Persona non grata : l’exclusion silencieuse
Dans le contexte des salons littéraires, persona non grata, expression dont la sonorité même semble résonner comme un écho de l’exclusion inexorable qui, sans éclat ni scandale, s’accomplit en silence, désigne non seulement ceux dont la présence a été jugée incompatible avec l’harmonie intellectuelle de nos rencontres, mais aussi ceux qui, avec une sorte de désinvolture savamment déguisée en contraintes extérieures, ont peu à peu distendu le lien fragile qui les reliait encore à notre communauté.
Car il est des absences qui s’imposent non tant par leur nécessité que par le flou des excuses, des prétextes de dernière minute où des catastrophes imprévues – presque trop commodes pour être sincères – viennent masquer un désengagement qu’ils n’osent avouer.
Les faux adorateurs du génie littéraire
Parmi ces malandrins, dont la posture aujourd’hui est de s’extasier, à bon compte, devant Kafka ou d’autres grands esprits posthumes, combien, si le hasard les avait placés face à ces génies de leur vivant, auraient, dans un réflexe identique à celui qu’ils manifestent aujourd’hui envers l’art littéraire contemporain, détourné leur regard, refusant d’accueillir l’originalité, le trouble, cette lumière tremblante qui s’épanouit souvent dans les marges du temps avant de devenir éclatante pour ceux qui sauront la reconnaître ?

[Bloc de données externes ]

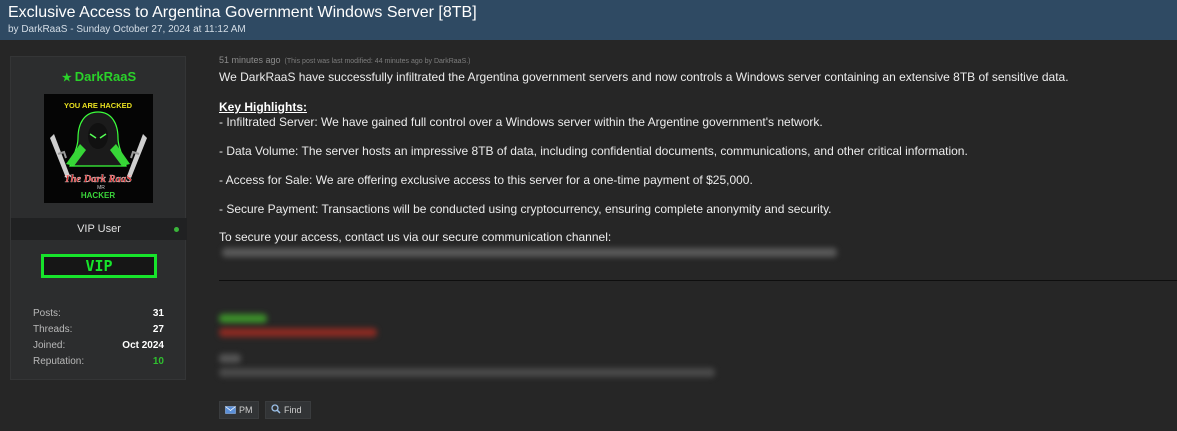  I want to click on stat-value: 27, so click(158, 330).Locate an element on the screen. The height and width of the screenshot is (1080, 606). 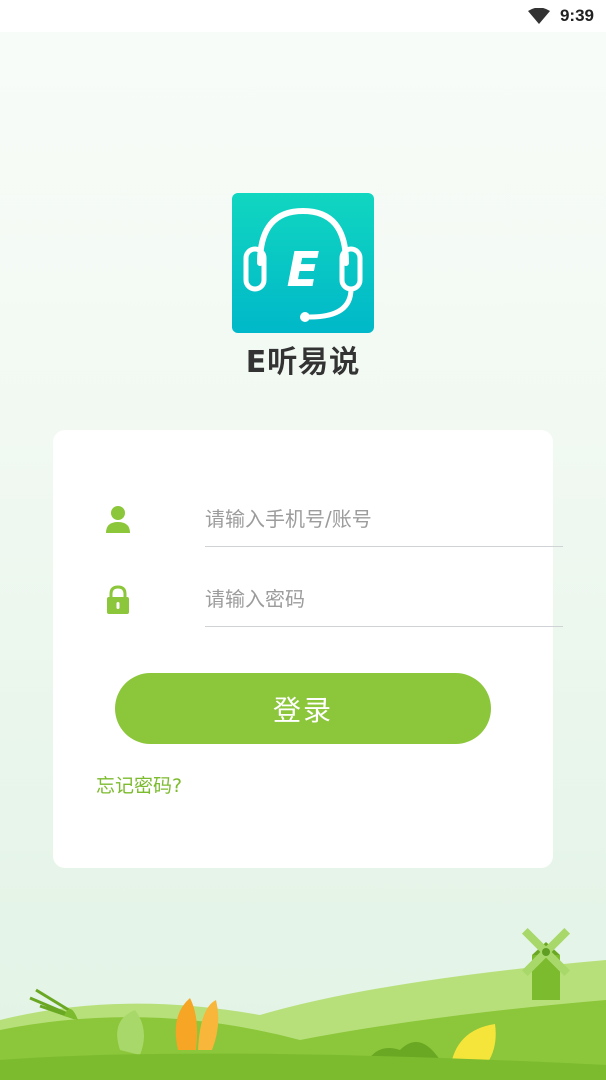
status-bar: 9:39 is located at coordinates (303, 16).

Ces mêmes esprits qui célèbrent à présent ce qui fut autrefois rejeté auraient probablement, à l’époque, marqué leur désengagement par des gestes d’une indifférence cruelle ou des excuses si laborieuses qu’elles en seraient presque grotesques.
La honte des contemporains, non des auteurs
Et il n’est que trop fréquent, dans l’histoire de la littérature, que ceux dont le génie ne résonne pas immédiatement avec leur époque en viennent à porter le fardeau de ce silence, comme si la faute d’être incompris leur incombait.
Mais non, la honte ne saurait reposer sur ces créateurs qui, tels des éclaireurs, avancent hors des sentiers battus.
Elle appartient à leurs contemporains qui, par un esprit de tradition ou d’une convenance héritée, s’ingénient à les ignorer, préférant se retrancher derrière les normes établies plutôt que d’accueillir la nouveauté dans toute sa force déconcertante.
Ce n’est pas l’auteur qui échoue à parler à son temps, mais souvent son époque qui échoue à le comprendre.
Pas de place pour les hypocrites
Dans nos salons, où chaque échange, chaque rencontre se veut un hommage à l’authenticité, nous ne pouvons tolérer de tels faux-semblants.
Ces prétendus amoureux de la littérature, qui adoptent une attitude de recul ou d’évitement face à l’art vivant, ne peuvent prétendre participer à ce lieu de célébration sincère.
Ainsi, ceux qui, par leur désengagement ou leurs explications douteuses, ont préféré tourner le dos à nos valeurs, se verront désormais accueillis non plus avec la chaleur des amis, mais avec l’indifférence polie réservée aux persona non grata.
Que ce sanctuaire des mots demeure un lieu où l’on célèbre la beauté présente, avant que le temps ne la transforme en mémoire.